Der abgesetzte Präsident Mursi verweist durchaus mit einigem Recht darauf, dass er der erste demokratisch gewählte Präsident Ägyptens sei und deshalb ein Militärputsch stattgefunden habe. Die Frage, wie legitim seine Art der Herrschaft und wie legitim die Oppositionsbewegung gegen ihn agiert hat, ist daher nur schwer zu beantworten. Ein einfaches Schwarzweißschema funktioniert hier nicht.

Mursi hat es in seiner einjährigen Amtszeit nicht geschafft, die vielen gesellschaftlichen Strömungen zu integrieren und konnte auch keine wirtschaftliche Verbesserungen erreichen. Ob die Bruderschaft nun die Absetzung Mursis gewaltlos hinnehmen wird, bleibt fraglich. Möglich wäre es, da es in der Bruderschaft kompromissbereite Gruppen gibt. Die Muslimbruderschaft ist jedoch, sollte es zu einer sogenannten Regierung der nationalen Einigkeit kommen, ein Akteur, der dort auf Grund seiner breiten gesellschaftlichen Verankerung repräsentiert sein muss.
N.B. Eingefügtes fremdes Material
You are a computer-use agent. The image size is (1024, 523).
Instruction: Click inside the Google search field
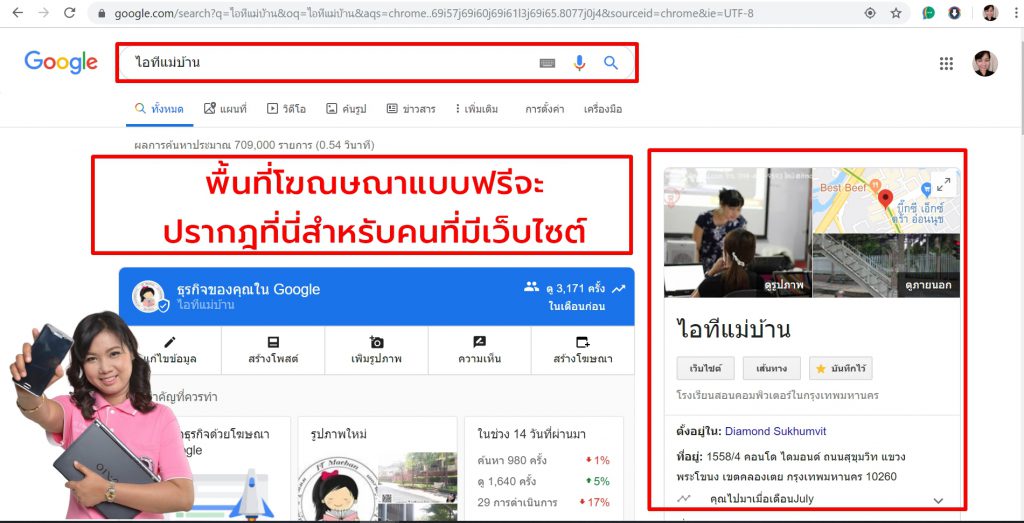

Fest steht: Das Militär ist in Ägypten der maßgebliche Machtfaktor und wird seine jetzige machtpolitische Hochphase nicht ohne weiteres an eine zivile Regierung abgeben. Eine neue Regierung und ein neuer Präsident werden sich mit dem Militär verabreden müssen. Die Gefahr, dass das Militär Präsidenten stürzt, die den militärischen Sektor zu sehr beschneiden wollen, ist seit dem 3. Juli 2013 deutlicher als zuvor.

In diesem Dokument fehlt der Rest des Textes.